More recently, everyone has been obsessed with calculator applications that calculate calories, grams of protein, fat and carbohydrates from food. Hence the name – KBZHU.

Why count all this? To know how many calories you have eaten and whether you have exceeded your daily intake of protein, fat or carbohydrates. This is straight hard hemorrhoids! And most importantly – meaningless. Well, will you be doing calculations all your life? You just need to think about what you are eating.

“But someone created this counting system, and, apparently, for a reason?” – you ask. Of course, someone created and for a reason.

Calorie as a unit of measurement of energy has been studied and distributed in scientific circles in Europe, but America taught the whole world how to count calories.
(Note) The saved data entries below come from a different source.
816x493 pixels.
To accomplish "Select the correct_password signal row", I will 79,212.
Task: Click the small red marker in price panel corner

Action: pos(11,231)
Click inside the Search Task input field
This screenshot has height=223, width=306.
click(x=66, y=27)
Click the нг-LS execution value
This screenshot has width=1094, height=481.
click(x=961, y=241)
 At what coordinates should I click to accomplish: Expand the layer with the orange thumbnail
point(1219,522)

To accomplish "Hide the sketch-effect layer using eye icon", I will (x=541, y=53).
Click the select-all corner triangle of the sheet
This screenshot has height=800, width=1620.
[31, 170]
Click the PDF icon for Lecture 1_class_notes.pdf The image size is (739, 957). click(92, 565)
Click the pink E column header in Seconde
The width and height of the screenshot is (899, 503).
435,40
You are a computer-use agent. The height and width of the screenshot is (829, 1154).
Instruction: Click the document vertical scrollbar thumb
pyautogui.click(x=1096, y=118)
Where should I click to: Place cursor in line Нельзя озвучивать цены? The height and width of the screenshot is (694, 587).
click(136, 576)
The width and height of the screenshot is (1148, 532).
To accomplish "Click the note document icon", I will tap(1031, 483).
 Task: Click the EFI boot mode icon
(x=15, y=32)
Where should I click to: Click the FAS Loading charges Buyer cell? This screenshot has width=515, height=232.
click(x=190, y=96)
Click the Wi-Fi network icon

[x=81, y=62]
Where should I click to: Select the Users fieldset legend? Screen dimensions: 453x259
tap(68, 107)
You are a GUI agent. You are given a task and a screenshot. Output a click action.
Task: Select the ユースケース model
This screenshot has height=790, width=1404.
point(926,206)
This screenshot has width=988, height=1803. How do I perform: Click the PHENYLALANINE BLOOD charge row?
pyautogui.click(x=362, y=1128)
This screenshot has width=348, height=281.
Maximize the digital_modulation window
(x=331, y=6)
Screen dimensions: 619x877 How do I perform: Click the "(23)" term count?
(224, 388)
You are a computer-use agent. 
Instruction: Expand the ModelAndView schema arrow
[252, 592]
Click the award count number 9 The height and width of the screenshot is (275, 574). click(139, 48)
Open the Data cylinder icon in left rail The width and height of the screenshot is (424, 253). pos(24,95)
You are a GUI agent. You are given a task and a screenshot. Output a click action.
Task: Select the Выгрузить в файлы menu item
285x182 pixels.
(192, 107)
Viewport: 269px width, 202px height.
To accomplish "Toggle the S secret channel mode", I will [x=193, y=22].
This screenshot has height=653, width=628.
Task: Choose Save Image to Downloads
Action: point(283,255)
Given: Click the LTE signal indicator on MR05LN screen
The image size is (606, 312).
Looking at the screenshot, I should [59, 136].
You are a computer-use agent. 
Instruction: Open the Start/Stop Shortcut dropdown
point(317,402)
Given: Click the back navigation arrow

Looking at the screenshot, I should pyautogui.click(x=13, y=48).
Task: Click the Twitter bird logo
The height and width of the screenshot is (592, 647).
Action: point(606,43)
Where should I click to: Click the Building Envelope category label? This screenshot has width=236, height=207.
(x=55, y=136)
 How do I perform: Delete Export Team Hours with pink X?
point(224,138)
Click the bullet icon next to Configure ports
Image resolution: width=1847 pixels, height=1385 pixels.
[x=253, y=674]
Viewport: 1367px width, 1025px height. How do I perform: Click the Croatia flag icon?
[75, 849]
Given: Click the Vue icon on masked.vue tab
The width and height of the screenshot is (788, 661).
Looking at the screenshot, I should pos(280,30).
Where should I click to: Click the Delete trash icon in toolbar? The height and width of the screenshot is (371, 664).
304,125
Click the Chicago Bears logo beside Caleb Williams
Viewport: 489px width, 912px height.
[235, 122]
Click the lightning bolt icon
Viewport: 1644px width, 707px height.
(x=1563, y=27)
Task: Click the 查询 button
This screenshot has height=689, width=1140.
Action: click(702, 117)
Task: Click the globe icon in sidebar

During World War I, amid global food shortages, the American government needed a way to encourage people to cut back on food intake. The United States at the time launched its world’s first “scientific diet” for Americans, based on calorie counting. In the decades that followed, as leanness became fashionable, almost all diets were based on cutting calories.

Today the Americans have changed their positions dramatically. “When you eat quality and proper food, your body will do the rest for you! And you don’t need to count calories and stick to some numbers. “Says David Ludwig, endocrinologist, researcher and Harvard Medical School professor (Always Hungry?).

Ludwig explains that the problem is what we eat, not the amount of food. The problem is in unhealthy foods that cause special reactions in the body and make us overeat and get fat.

Processed carbs (chips, cookies, soda, crackers, white rice, and more) are quickly digested into sugar and increase insulin levels, which forces cells to collect calories in the blood and store them as fat, leaving the body hungry. This is why we can eat a large bag of chips or a slice of cake and still be hungry.